Which brings me to Kristen Callihan's Ember, a short story set before the time of Firelight (coming next month!). Read an excerpt of Ember on Kristen's blog!


Seeing as how I got discouraged by my own writing, now's a good time to answer Heather's question from my Books Read in 2011 post:

"I'm interested in what makes you stop reading.
I can only think of a few books that I stopped reading in the past few years, and both were highly acclaimed favorites of a few good writers I know.
It's really so subjective!! :)"

It is subjective! I've had a few books I've stopped reading - either the writing was bad (and this in a hugely popular, bestselling romance author!) that I couldn't slog through and had to skim; or the writing was good but the story never latched hold, such as with Dorothy Dunnett's Niccolo Rising. She's a very detailed, very well-researched author, but the story just hasn't struck a chord with me; overall, it's just a little too omniscient for my taste.

On the other hand, I expect I'll return to Dunnett someday. The same reaction took place, after all, with Orhan Pamuk's My Name Is Red, and I not only returned to it a couple of weeks ago, after a gap of some years, but devoured it within a week.

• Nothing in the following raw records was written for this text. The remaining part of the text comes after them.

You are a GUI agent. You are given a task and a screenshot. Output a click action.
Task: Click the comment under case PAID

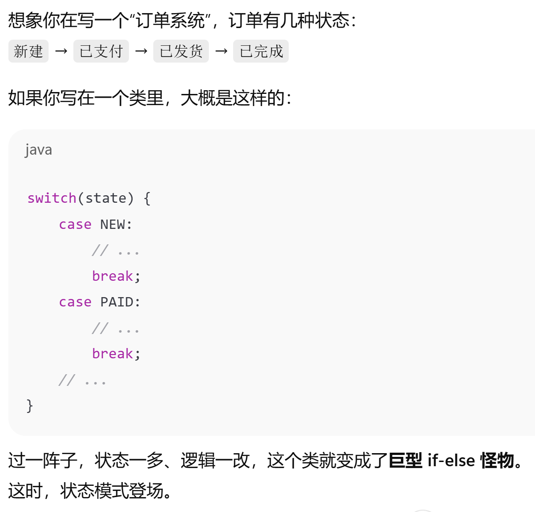pyautogui.click(x=115, y=328)
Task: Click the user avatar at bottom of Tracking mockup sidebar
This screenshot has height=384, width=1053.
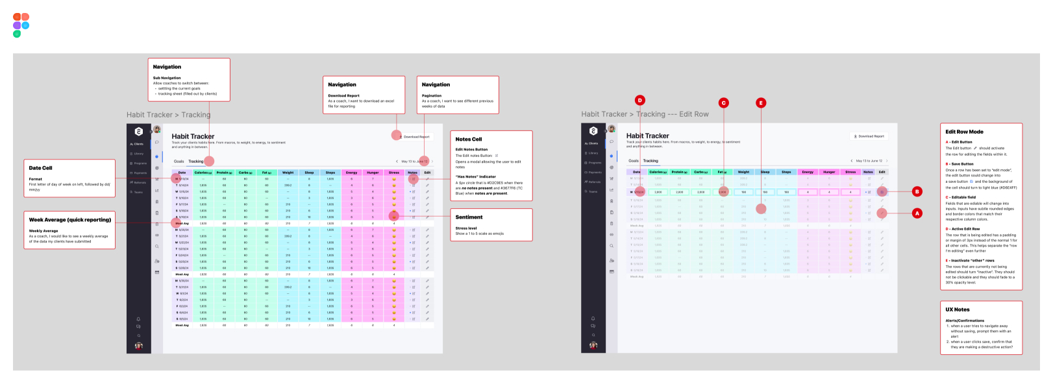Action: [x=138, y=346]
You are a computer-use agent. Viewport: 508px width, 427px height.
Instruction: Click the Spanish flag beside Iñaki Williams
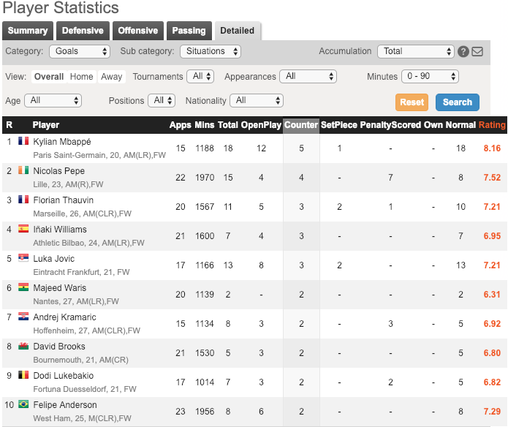(23, 230)
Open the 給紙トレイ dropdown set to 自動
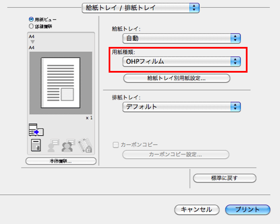This screenshot has height=224, width=280. pos(181,39)
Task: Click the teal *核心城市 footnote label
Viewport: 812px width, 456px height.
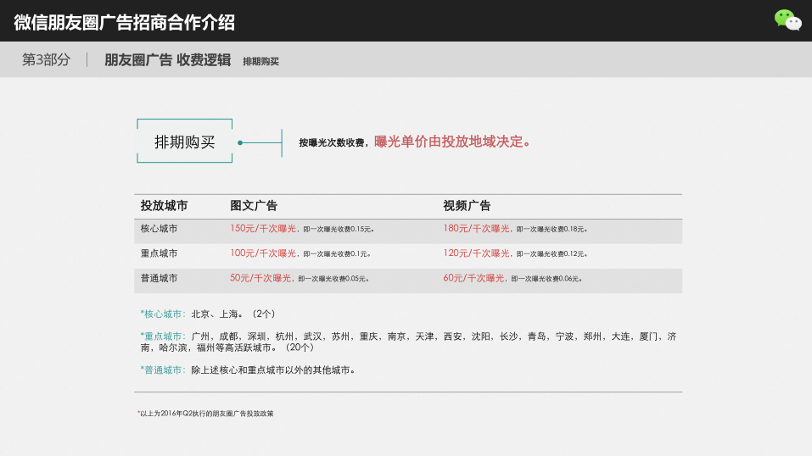Action: (x=162, y=314)
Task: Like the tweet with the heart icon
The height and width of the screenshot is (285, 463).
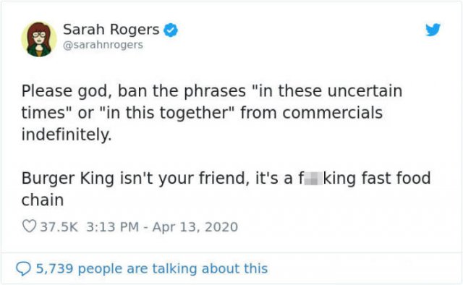Action: coord(29,226)
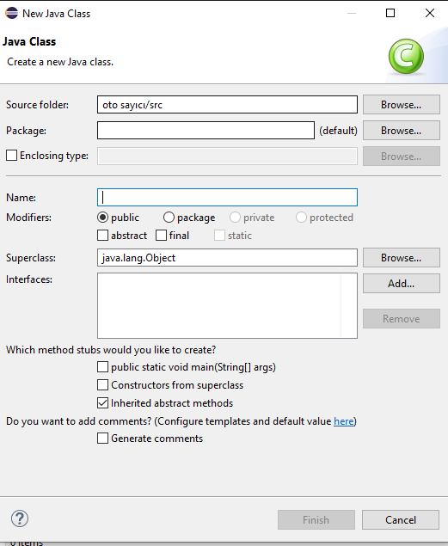The image size is (448, 546).
Task: Browse for the Source folder
Action: [x=402, y=104]
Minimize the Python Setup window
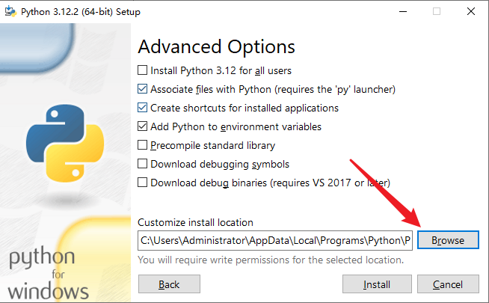Image resolution: width=489 pixels, height=303 pixels. [402, 12]
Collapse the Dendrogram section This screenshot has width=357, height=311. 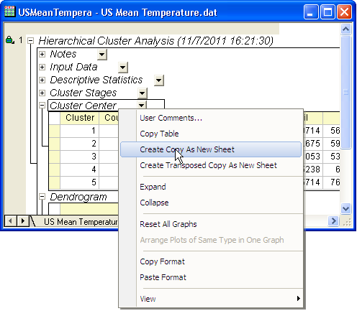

On the third hand, there are some books I return to simply to see if my initial reaction of this sucks! was accurate, or whether I missed something the first time around. I remember doing this with Shane by Jack Schaefer. And yes, it was just as awful the second time. If I have to hear about that tree stump ever again, I'll...

Well. I'll do something. What books have you stopped reading?

Meanwhile, here are two sets of Royal Mail stamps I want, one new, one old:

Roald Dahl (illustrations by Quentin Blake):

(image taken from The Guardian)

J. R. R. Tolkien:

(image taken off Ebay)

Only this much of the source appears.